──────── GIVEN DATA

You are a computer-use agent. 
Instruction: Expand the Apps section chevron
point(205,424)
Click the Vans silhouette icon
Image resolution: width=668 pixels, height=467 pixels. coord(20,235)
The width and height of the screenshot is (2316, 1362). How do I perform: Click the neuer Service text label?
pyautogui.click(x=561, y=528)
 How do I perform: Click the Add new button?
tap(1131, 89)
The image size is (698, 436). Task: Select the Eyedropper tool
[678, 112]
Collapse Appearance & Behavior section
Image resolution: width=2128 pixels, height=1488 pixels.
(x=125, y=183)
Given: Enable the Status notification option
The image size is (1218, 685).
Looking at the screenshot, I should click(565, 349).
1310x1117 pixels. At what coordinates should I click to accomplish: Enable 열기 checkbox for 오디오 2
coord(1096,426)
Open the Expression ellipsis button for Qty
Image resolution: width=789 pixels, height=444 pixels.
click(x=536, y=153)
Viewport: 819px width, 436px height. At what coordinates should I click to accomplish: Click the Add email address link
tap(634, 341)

────────────────

Write out exactly the lines that begin at the one containing "Collapse Appearance & Behavior section" and continue through the last line of the data, and only those.

Collapse Appearance & Behavior section
Image resolution: width=2128 pixels, height=1488 pixels.
(x=125, y=183)
Given: Enable the Status notification option
The image size is (1218, 685).
Looking at the screenshot, I should click(565, 349).
1310x1117 pixels. At what coordinates should I click to accomplish: Enable 열기 checkbox for 오디오 2
coord(1096,426)
Open the Expression ellipsis button for Qty
Image resolution: width=789 pixels, height=444 pixels.
click(x=536, y=153)
Viewport: 819px width, 436px height. At what coordinates should I click to accomplish: Click the Add email address link
tap(634, 341)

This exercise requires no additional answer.